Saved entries
+ + + +

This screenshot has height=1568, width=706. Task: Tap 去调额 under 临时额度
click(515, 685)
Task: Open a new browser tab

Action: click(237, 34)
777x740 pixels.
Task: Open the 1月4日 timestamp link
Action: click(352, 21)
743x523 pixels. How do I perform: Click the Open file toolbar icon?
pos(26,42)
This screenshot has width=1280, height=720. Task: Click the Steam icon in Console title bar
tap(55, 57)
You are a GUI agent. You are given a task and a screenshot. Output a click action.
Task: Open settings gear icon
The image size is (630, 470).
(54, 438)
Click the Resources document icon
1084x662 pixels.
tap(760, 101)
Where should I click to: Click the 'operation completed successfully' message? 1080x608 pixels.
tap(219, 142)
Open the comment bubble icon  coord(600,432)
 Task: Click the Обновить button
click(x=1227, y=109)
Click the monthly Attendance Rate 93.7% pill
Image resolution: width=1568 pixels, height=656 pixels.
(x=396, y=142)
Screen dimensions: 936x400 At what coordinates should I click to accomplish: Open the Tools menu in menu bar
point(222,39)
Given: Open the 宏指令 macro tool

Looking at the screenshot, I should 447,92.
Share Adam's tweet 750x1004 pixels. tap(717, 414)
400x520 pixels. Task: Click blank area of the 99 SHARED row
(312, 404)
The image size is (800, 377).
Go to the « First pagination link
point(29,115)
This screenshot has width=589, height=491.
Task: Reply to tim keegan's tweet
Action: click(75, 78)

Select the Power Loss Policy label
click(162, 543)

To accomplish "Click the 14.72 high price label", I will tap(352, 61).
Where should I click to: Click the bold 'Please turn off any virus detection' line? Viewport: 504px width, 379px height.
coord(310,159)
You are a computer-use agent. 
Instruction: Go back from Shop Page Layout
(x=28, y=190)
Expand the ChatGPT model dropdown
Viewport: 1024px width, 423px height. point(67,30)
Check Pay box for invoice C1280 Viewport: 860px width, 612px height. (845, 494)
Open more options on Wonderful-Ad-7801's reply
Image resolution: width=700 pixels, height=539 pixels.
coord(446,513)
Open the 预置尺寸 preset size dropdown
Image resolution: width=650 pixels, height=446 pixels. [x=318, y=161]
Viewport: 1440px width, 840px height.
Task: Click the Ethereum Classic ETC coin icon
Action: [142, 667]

+ + + +

(Assignment) Reproduce each line of the data containing the word "agent".

(Answer to this exercise)
You are a GUI agent. You are given a task and a screenshot. Output a click action.
You are a computer-use agent. 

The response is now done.